Winter Weight Gain Can Really Add Up!

Winter weight gain is a recurring problem for many people, particularly as we get older. I’m sure you are familiar with the theory that we are genetically predisposed to store more fat as winter approaches.  Extra layers of fat on the body were probably vital to survival for our ancestors, both to protect against the cold, then to be used as fuel in the late winter and early spring when food was scarce.  It was probably wise to eat more after harvest time in the fall, when food was plentiful. 

Yet even today, long after we have moved out of rough fur clothing and caves, we seem to add a few pounds every winter, then we don’t lose them all in the summer – a few of those unwanted pounds always stick around. They seem to be very hard to lose, thus making us a little heavier every year.  Why does this continue to happen?

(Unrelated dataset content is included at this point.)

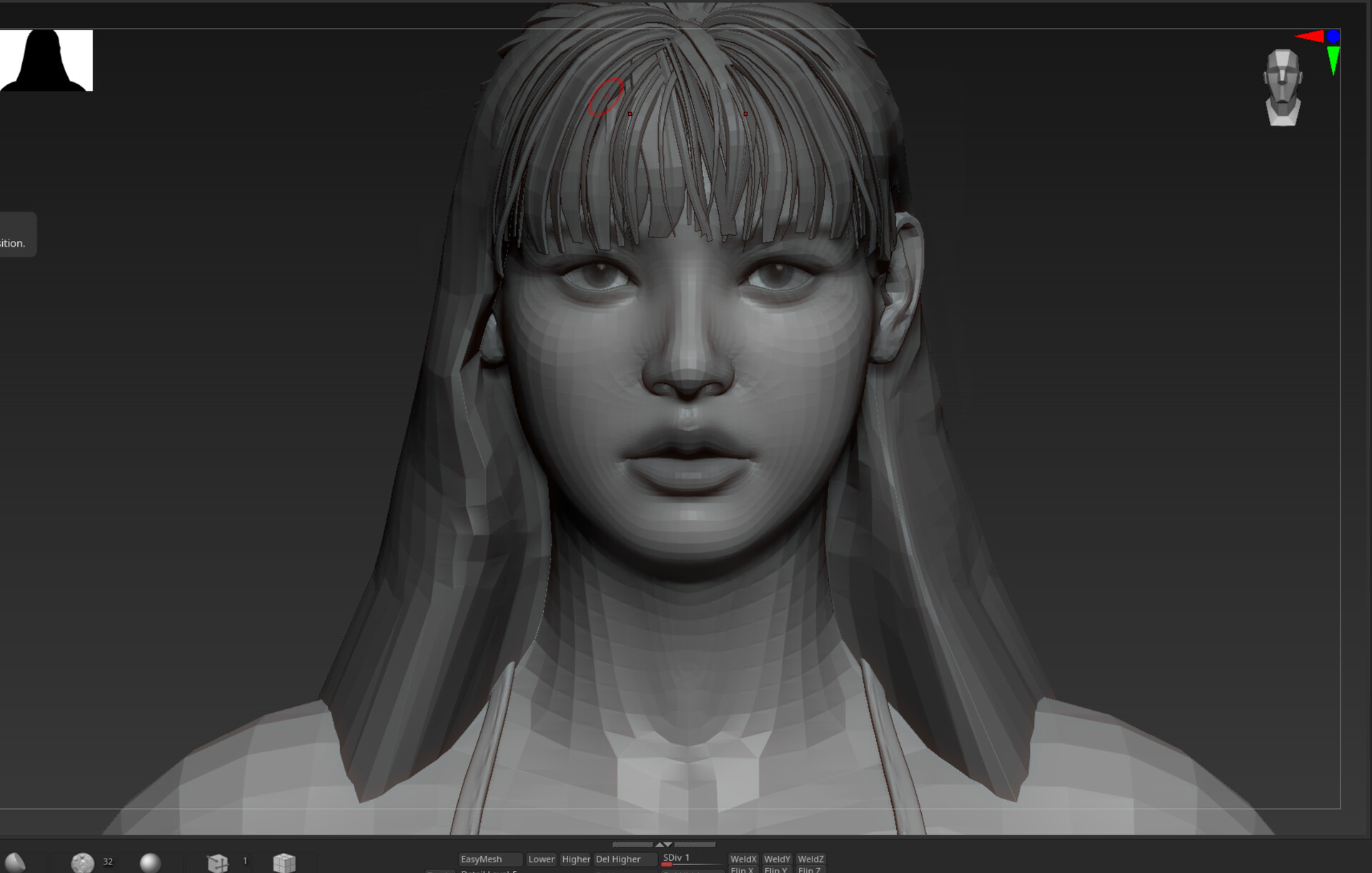The width and height of the screenshot is (1372, 873).
Task: Click the green axis arrow on the gizmo
Action: 1333,61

 Do you want to hear MY theory?  Winter weight gain is now not so much the result of a necessity to eat more as it is a result of our tradition to eat more this time of year.  In many parts of the world fall brings cooler weather and some of our favorite holidays – food and drink oriented holidays – both of which trigger an urge in us to eat more and exercise less.   These triggers are as strong for us as gorging before hibernation is to a bear!
 
On top of that, the shorter days and lack of daylight during late fall and winter can bring on seasonally affected disorder(SAD) or winter depression.  People who feel low in the winter will tend to overeat or eat the wrong foods, leading to weight gain, more depression and a vicious cycle that is hard to break.
 
High carbohydrate foods boost our energy levels and emotions, so we crave foods high is sugar that also contain high levels of fats – all those handy holiday cookies, pies, chocolate and other treats which face us at every turn in the winter.  So there are many reasons why we eat more, especially high carbohydrate foods, at this time of year.

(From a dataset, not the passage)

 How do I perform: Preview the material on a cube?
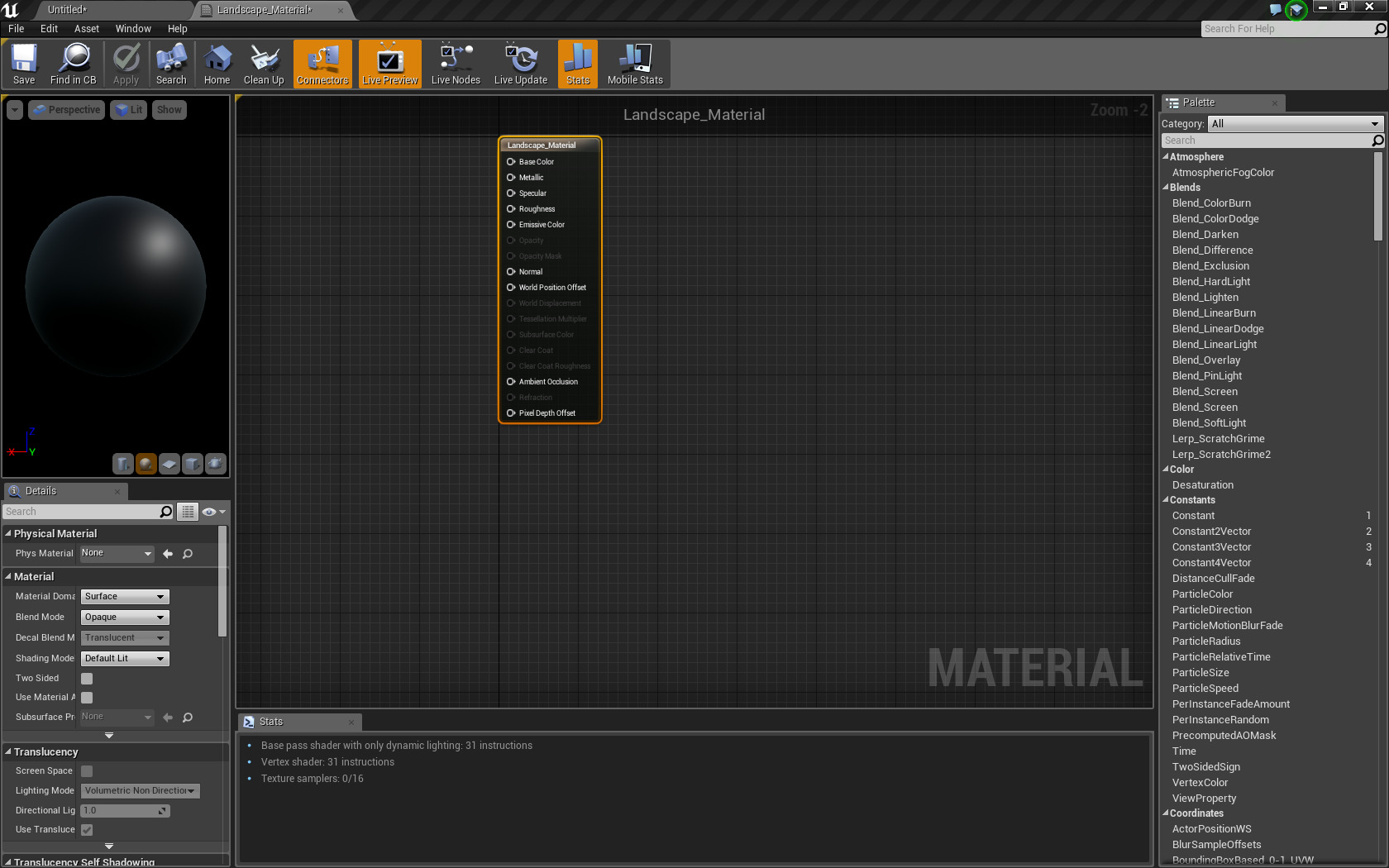click(x=193, y=464)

But what can you do about it?  The two best ways to prevent winter weight gain are:  1)substitute other foods that are high in carbohydrate, so you get what your body craves, but which are low in fat content and have plenty of fiber, and 2)watch your portions.  Have smaller, more frequent mini-meals that include potatoes, whole-grain bread, whole-grain rice, cereals, steamed vegetables, and fresh whole fruit.  Don’t completely deprive yourself of the holiday goodies…have just a small piece of rich dark chocolate, a tiny serving of pie, and a cookie here and there…just enough to satisfy your cravings.

It is natural when it is cold outside for our physical activity level to drop, but it is important to exercise.  Sign up with a gym or get a stationary bicycle or treadmill for the den. Transform those carbs into energy now instead of keeping it on the waistline until spring. Winter weight gain can be avoided, and the pounds don’t have to add up!